- Born: 18 February 1921 Dubrovnik, Kingdom of Serbs, Croats and Slovenes
- Died: 11 April 2002 (aged 81) Zagreb, Republic of Croatia
- Occupations: Director, screenwriter
- Years active: 1950–1982
- Awards: Vladimir Nazor Award for Life Achievement in Film (1980)

= Branko Bauer =

Croatian film director

Branko Bauer (18 February 1921 - 11 April 2002) was a Croatian film director. He is considered to be the leading figure of classical narrative cinema in Croatian and Yugoslav cinema of the 1950s.

==Early life==

Bauer became interested in cinema as a school boy. During World War Two he attended local cinemas in Zagreb, which were very popular during the Nazi occupation. His father Čedomir Bauer and he hid their Jewish tenant Ljerka Freiberger from the Croatian Ustashi police in 1942. As a result of these actions, Yad Vashem honored both of them as Righteous among the Nations in 1992.

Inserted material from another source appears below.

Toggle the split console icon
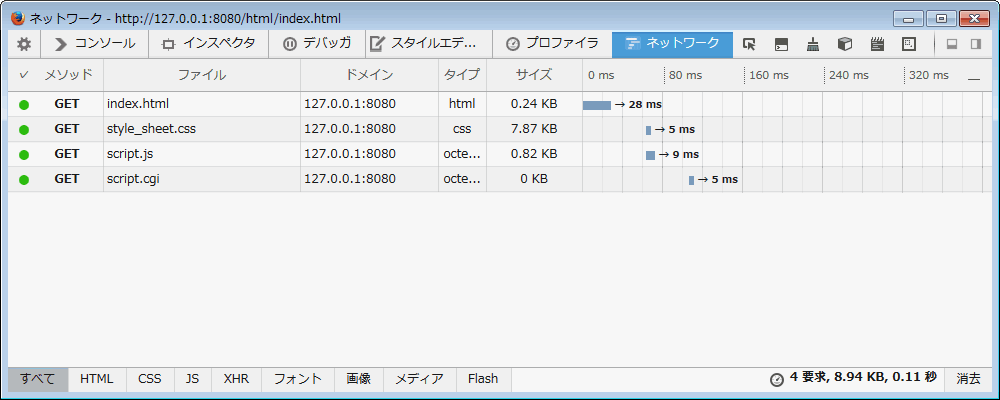pos(781,44)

In 1949, Branko began working in the Zagreb-based Jadran Film studio as a documentary filmmaker. His feature debut was the 1953 children's adventure film The Blue Seagull (Sinji galeb) which distinguished his work from then-native Yugoslav productions through vivid visual style and natural acting.

==Selected works==

===Don't Look Back, My Son===
Bauer became one of the most respected directors in Yugoslavia after his third film, the 1956 war thriller Don't Look Back, My Son (Ne okreći se sine; released as Don't Turn Around, Son in the US). The film tells a story about a World War II resistance fighter who escapes a train en route to the Jasenovac concentration camp and returns to Zagreb in an attempt to find his son and join the partisans in the Croatian hinterland. However, he realizes that his son is in an Ustaša boarding school and has been brainwashed. The hero manages to escape the city with his son but throughout their journey, he is forced to lie to his son about their actions. The film was loosely based on Carol Reed's thriller Odd Man Out, and its last scene - which inspired the title of the film - was inspired by Disney's film Bambi.

===Three Girls Named Anna===
Bauer's next film was the 1957 feature Only People (Samo ljudi), a melodrama influenced by films of Douglas Sirk. The film was a critical flop, mainly because melodrama was not considered a serious genre in 1950s communist Yugoslavia. After that film, Bauer worked for a Macedonian production company and made Three Girls Named Anna (Tri Ane; 1959), a neorealism-influenced film sometimes compared to Umberto D. by Vittorio de Sica. Three Girls Named Anna tells a story of an old man who lives alone believing that his daughter was killed in World War II as a child. Suddenly the man receives information that she could have had survived and is now probably living as an adult in a foster family. Bauer's gritty, authentic portrayal of post-war poverty and the lower classes of society was not welcomed by the establishment, and the film was never shown in cinemas, but it is today often considered Bauer's "forgotten masterpiece" and his best film.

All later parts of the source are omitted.